I'm going to denote \(\displaystyle \frac{2k+1}{2n} \pi\) by \(\displaystyle \lambda_{k}\)


Then

\(\displaystyle \frac{1}{x^{2n}+b^{2n}} = - \frac{1}{2nb^{2n-1}} \sum_{k=0}^{2n-1} \frac{e^{i \lambda_{k}}}{x-be^{i \lambda_{k}}}= - \frac{1}{2nb^{2n-1}} \sum_{k=0}^{n-1} \Big( \frac{e^{i \lambda_{k}}}{x-be^{i \lambda_{k}}} + \frac{e^{-i \lambda_{k}}}{x-be^{-i \lambda_{k}}} \Big)\)

\(\displaystyle = \frac{1}{nb^{2n-1}} \sum_{k=0}^{n-1} \frac{b- x \cos (\lambda_{k})}{x^{2}-2bx \cos( \lambda_{k})+b^{2}}\)

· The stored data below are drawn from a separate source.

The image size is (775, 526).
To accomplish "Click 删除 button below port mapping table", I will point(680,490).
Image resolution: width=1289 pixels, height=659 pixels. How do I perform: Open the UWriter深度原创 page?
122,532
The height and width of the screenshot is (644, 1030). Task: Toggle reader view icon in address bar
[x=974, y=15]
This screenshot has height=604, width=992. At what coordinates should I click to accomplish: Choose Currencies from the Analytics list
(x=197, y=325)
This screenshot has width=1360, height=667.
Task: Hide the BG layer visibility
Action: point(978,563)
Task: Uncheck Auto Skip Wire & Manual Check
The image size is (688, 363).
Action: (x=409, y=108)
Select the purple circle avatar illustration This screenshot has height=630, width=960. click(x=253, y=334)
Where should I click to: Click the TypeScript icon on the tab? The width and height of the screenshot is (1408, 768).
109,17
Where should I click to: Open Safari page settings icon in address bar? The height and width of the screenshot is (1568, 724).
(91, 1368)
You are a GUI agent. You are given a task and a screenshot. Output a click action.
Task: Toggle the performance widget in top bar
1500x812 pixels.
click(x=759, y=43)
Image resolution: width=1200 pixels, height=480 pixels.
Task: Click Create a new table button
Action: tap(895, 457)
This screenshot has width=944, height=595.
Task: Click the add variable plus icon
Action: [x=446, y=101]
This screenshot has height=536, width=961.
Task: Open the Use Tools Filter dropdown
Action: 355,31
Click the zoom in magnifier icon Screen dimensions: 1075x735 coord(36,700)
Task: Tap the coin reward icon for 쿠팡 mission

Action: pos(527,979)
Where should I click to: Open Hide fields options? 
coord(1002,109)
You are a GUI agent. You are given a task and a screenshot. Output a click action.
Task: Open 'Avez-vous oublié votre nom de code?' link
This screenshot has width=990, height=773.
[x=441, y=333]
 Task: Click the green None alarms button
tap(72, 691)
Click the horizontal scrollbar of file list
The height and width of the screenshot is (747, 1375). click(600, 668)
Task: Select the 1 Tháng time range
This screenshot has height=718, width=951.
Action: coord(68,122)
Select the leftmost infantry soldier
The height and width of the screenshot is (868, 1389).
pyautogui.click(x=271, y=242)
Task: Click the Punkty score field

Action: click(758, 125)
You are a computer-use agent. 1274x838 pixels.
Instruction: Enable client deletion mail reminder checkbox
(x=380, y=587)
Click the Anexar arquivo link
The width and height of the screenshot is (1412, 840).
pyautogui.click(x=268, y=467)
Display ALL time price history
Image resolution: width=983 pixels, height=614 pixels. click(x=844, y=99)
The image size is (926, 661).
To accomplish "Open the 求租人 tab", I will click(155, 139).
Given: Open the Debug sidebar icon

\(\displaystyle = \frac{1}{nb^{2n-1}} \sum_{k=0}^{n-1} \frac{b - x \cos (\lambda_{k})}{(x-b \cos \lambda_{k})^{2} + b^{2} \sin^{2} (\lambda_{k})}\)




We also need the following two results which are fairly easy to derive using other known results.

\(\displaystyle \int_{-\infty}^{\infty} \frac{\cos rx}{(x-b)^{2}+a^{2}} \ dx = \frac{\pi}{a} e^{-ar} \cos(br)\)

\(\displaystyle \int_{-\infty}^{\infty} \frac{x \cos (rx)}{(x-b)+a^{2}} \ dx = \frac{\pi}{a} e^{-ar} \left( b \cos br - a \sin br \right)\)


Then

\(\displaystyle \int_{-\infty}^{\infty} \frac{\cos (ax)}{x^{2n}+b^{2n}} \ dx = \frac{1}{nb^{2n-1}} \sum_{k=0}^{n-1} \left[ b \int_{-\infty}^{\infty} \frac{\cos (ax)}{(x-b \cos \lambda_{k})^{2}+ b^{2} \sin^{2} (\lambda_{k})} - \cos \lambda_{k} \int_{-\infty}^{\infty} \frac{ x \cos(ax)}{(x-b \cos \lambda_{k})^{2} + b^{2} \sin^{2} \lambda_{k}} \ dx \right]\)

\(\displaystyle = \frac{1}{nb^{2n-1}} \sum_{k=0}^{n-1} \Big[ \frac{\pi}{\sin \lambda_{k}} e^{-ab \sin \lambda_{k}} \cos(ab \cos \lambda_{k}) - \frac{\pi \cos \lambda_{k} }{b \sin \lambda_{k}} e^{-ab \sin \lambda_{k}} \Big( b \cos(\lambda_{k}) \cos( ab \cos \lambda_{k}) - b \sin (\lambda_{k}) \sin (ab \cos \lambda_{k} \Big) \Big]\)

\(\displaystyle = \frac{\pi}{nb^{2n-1}} \sum_{k=0}^{n-1} \frac{1}{\sin \lambda_{k}} e^{-ab \sin \lambda_{k}} \Big( \cos(ab \cos \lambda_{k}) - \cos(\lambda_{k}) \cos(ab \cos \lambda_{k}+\lambda_{k}) \Big)\)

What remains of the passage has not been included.